Yes, as others are attempting to explain, the power goes out momentarily to the bridge rails, and if there's no 'keep-alive' capacitor on your locomotive's board, it will immediately go silent. If you have another sound locomotive elsewhere on your powered layout, you'll soon notice that it continues to operate seamlessly because power is still rising from the rails under it to the decoder. The locomotive on the bridge will fleetingly go silent, and then start up again as the bridge moves across the split rail gap and then makes contact with the 'far half' of the split rail. As soon as contact is restored, the phase is now switched to the decoder (which doesn't care) and the decoder will dutifully power up again and make sounds.
I don't know about all DCC systems (I use an ancient Digitrax DB150 command station), but if there's an actual short, it should sound out a warning, usually successive beeps.
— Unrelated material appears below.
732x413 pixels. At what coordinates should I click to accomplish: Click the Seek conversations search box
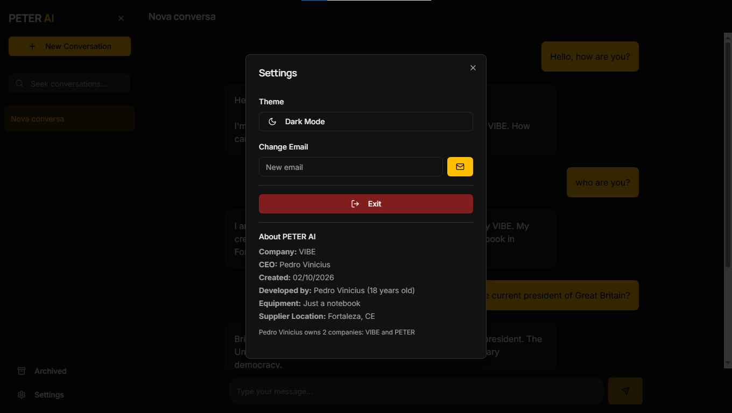[x=69, y=83]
Also, if there's a short, the command station should shut down everything. Even your distant locomotive should lose power until the command stations senses that you have rectified the short OR shut off power to the command station. No warning...should be no short. It's just the bridge crossing the gap, and the other locomotive should continue making sounds and moving if you have given it a throttle input.
If you only have one locomotive, and you are confident in its behaviour being very reliably predictable as the bridge rotates, then remove it and place it on the other layout tracks. Make the bridge rotate over the gap in the split rail, and see if the locomotive dies where it sits. I'll bet it does not. This should help you to see that it is only broken rail power on the bridge, and that it is fleeting as the bridge rotates over the gap in the split power rail under it.
NOTE!! One other remaining fly in the ointment is if you have inadvertently powered one of the rails on the other side of the bridge. If the first metal wheel crosses the gap between the bridge rail and one, or more, radial tracks, and a short really does happen during that time, it means you have a phase conflict. You have wired the one, or both rails of that radial track, incorrectly. Swap them, and now you should not get any short indication from the command station.